Many a joke has been made about not needing a luxurious vacation, a trip to the bathroom alone would do it for most moms and for a long time I thought I agreed.
Until my kids got just a smidge older. Mature enough to not feel like they need to be touching me every milliesecond of every day.
Something happened when this change occured. Sometimes, not everytime, but sometimes I go to the bathroom alone.
Yet it is not the bliss of unitneruppted business-doing that I once imagined it to be. It’s not 45 quiet seconds to think and process a complete thought without needing to tend to my kiddos.

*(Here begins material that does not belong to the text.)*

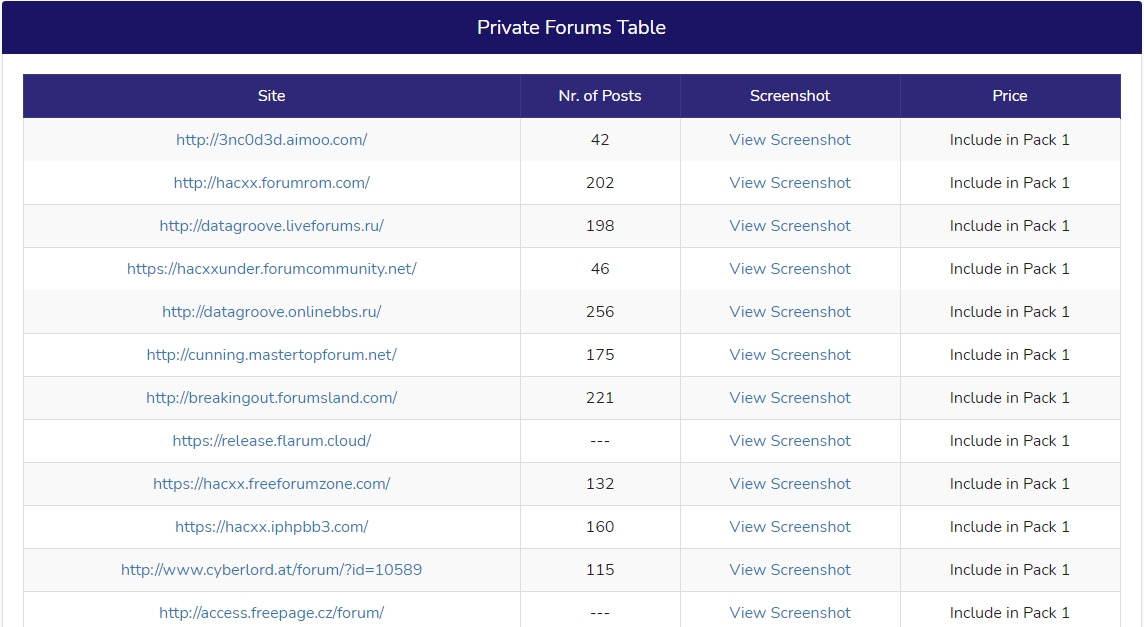Open the hacxxunder.forumcommunity.net link

tap(271, 269)
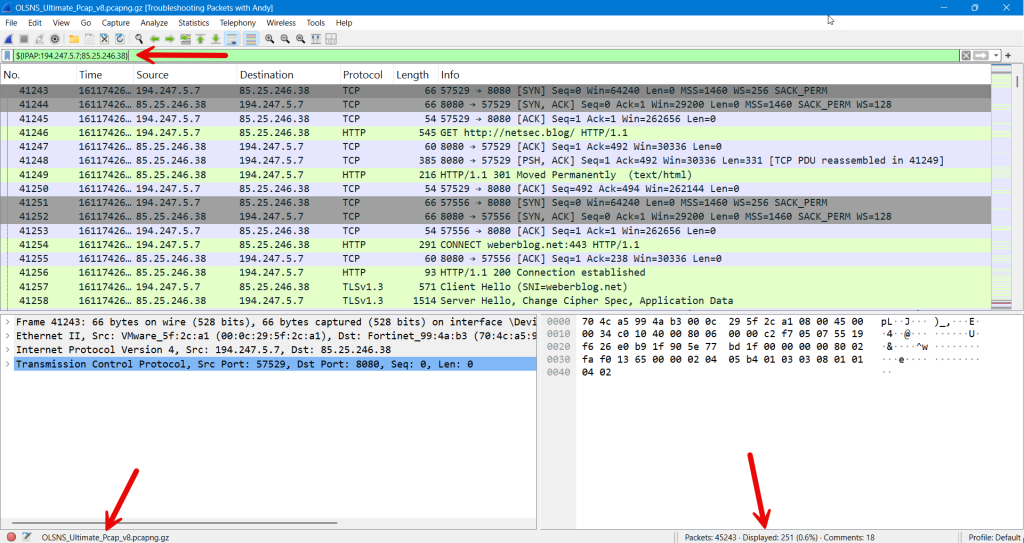Click the filter bookmark icon

[x=8, y=55]
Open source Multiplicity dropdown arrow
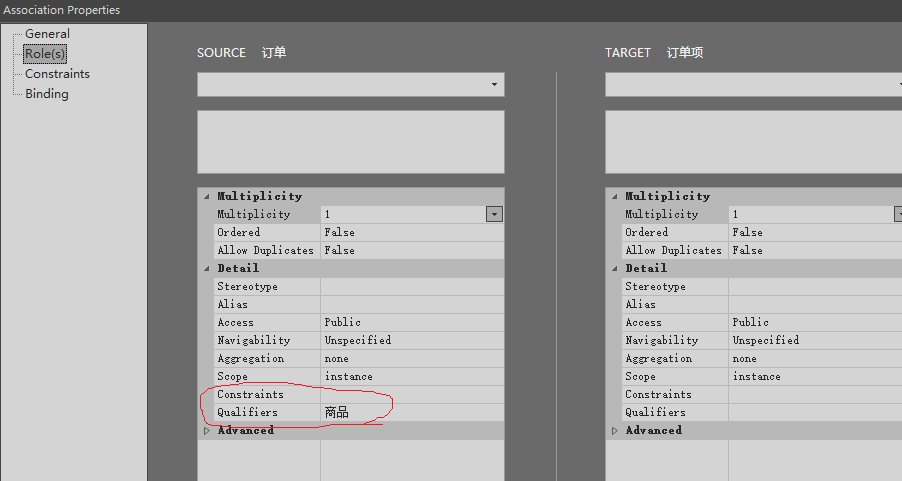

Nope, none of those things. In fact, life is actually much more stressful when they don’t follow me in to the bathroom.
It’s not that I have some weird desire for an audience or an affinity for an audience. It’s simply the fact that, in those quiet moments I know that the 3 year old and the 2 year old have complete freedom in our house. There’s literally nothing I can do but worry, stress and hurry as quickly as physically possible and hope that nothing and no one comes to bodily harm in the 33 seconds it takes me to use the restroom.
As much as I may complain about having kids follow me in the bathroom all the time, I have to say it is MUCH more stressful when they don’t.
Realizing that, for a few moments, the 3 year old and the 2 year old have free reign of the house and there’s literally nothing I can do about it
Alone time? No thank you. I’d rather not emerge to find my daughter sobbing and my son yelling “I DIDN’T HIT HER! I DID NOT!!!!” Or a masterpiece done in permanent marker all over the new canvases I hung on the wall. Still unsure where they found the markers or how they always find the one thing in the house that’s impossible to clean, and promptly mess it up.
Nope, I’m not going to complain about never going to the bathroom alone. I’ll take all the company possible, the silence is much scarier than the constant companions.